The philosopher and long-serving Vassar professor, Michael McCarthy, now retired, succinctly and cogently argues his case for a Catholic Christianity that bears an extraordinary likeness to fellow philosopher Charles Taylor’s own view of a renewed conciliar Catholicism; the University of Melbourne’s Peter Steele, S.J., provides the best concluding sentence of the entire volume that “perhaps, in the affairs of the spirit, the role of sounds is to give shape to the silences.” The actual final contribution by Cristina Vanin, an ethicist at St. Jerome’s University, in Waterloo, Ontario, “Attaining Harmony with the Earth,” sketches the cosmic vision of Thomas Berry with a moving moral poignancy.

Although the authors craft their arguments aware of the personal voice and the discourse of their respective disciplines, they draw upon a shared lexicon of terms that originate with the presiding genius of their investigations: Bernard Lonergan, S.J. And so we have several terms, like horizon, heuristic and insight, that are deployed frequently throughout In Search of the Whole and that reflect the epistemological and methodological priorities of that foundational thinker from Quebec. Lonergan’s presence is ubiquitous but not oppressive, defining but not a straightjacket, and his breadth of understanding and his ecclesial wisdom liberate the writers to explore more deeply the reasons behind their quest for the whole.

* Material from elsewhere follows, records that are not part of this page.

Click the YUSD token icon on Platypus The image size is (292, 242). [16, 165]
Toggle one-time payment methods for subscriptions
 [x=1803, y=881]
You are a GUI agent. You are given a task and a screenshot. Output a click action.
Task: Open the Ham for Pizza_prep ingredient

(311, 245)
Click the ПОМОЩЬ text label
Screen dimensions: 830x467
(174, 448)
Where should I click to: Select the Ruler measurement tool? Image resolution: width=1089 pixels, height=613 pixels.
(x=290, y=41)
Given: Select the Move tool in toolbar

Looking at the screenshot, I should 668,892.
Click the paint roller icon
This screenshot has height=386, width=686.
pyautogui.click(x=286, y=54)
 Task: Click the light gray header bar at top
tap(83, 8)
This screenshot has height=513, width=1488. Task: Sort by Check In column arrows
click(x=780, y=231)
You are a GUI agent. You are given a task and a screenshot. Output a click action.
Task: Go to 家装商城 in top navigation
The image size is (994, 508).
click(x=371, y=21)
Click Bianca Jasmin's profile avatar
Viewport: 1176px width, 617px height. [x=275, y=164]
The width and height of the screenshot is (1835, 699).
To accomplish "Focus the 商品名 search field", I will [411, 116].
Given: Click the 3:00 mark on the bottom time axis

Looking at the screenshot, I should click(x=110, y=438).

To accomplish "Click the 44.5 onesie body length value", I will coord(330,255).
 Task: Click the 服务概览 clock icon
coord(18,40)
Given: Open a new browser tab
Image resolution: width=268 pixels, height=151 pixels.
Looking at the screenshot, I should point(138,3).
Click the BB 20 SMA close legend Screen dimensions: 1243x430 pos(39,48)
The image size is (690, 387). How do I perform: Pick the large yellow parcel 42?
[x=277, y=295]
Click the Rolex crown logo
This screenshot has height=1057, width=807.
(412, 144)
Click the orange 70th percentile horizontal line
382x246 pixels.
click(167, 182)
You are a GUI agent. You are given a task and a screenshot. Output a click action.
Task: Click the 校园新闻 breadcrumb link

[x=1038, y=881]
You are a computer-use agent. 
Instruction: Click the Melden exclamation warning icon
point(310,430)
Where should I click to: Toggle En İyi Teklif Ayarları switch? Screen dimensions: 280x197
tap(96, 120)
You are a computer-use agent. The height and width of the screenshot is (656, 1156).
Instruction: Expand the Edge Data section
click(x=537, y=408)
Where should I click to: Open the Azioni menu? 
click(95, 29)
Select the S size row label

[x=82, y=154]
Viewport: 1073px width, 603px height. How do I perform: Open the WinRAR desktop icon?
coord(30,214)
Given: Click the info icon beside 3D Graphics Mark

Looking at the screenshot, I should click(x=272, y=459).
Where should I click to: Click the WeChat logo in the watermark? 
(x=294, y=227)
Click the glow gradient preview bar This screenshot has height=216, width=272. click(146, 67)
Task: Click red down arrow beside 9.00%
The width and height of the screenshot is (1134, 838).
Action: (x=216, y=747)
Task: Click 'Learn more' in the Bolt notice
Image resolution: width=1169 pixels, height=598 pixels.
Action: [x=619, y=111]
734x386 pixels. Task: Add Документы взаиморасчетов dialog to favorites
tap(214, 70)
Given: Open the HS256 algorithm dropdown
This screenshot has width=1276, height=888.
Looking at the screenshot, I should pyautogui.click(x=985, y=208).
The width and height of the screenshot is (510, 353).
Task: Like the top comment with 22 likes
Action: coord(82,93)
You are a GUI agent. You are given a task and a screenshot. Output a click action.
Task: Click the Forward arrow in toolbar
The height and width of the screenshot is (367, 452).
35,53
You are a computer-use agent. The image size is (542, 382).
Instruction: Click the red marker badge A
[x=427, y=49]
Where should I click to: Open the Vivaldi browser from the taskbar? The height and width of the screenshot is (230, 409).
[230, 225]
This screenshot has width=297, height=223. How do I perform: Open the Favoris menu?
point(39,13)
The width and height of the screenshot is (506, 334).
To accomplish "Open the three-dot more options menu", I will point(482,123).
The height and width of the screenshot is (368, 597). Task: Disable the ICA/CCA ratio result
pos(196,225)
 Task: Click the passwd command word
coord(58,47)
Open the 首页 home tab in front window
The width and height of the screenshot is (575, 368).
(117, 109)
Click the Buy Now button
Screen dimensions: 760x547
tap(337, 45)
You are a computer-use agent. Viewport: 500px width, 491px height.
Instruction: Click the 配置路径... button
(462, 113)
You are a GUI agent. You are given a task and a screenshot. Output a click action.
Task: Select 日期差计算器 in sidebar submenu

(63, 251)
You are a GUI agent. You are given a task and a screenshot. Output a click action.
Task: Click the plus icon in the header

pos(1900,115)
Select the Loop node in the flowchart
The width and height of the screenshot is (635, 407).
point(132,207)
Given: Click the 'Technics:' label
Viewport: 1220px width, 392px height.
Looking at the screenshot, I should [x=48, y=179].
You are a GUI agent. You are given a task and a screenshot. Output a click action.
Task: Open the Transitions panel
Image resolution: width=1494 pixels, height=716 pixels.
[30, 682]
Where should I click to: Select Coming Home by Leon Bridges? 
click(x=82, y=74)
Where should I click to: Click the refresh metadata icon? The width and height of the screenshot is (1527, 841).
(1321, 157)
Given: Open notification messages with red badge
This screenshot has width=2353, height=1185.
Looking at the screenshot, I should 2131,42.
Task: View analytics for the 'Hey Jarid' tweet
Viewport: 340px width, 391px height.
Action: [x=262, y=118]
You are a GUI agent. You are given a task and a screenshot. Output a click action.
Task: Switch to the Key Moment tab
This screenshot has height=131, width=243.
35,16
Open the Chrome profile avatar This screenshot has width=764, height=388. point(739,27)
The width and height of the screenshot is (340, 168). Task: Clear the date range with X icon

Dean Deahl characterizes the project nicely when he observes that on the heath Lear asks Gloucester, “How do you see the world?” And Gloucester, who is blind, answers, “I see it feelingly.” Our Catholic liberal arts tradition helps us to see the future feelingly and can fire and inspire our moral imagination in ways that lead us out of the confines of a world too narrow, too immediate, too literal, too restricted, and into something more.

It is that “something more” that this volume reminds us of—a spur to those intimations, those yearnings, that make us whole.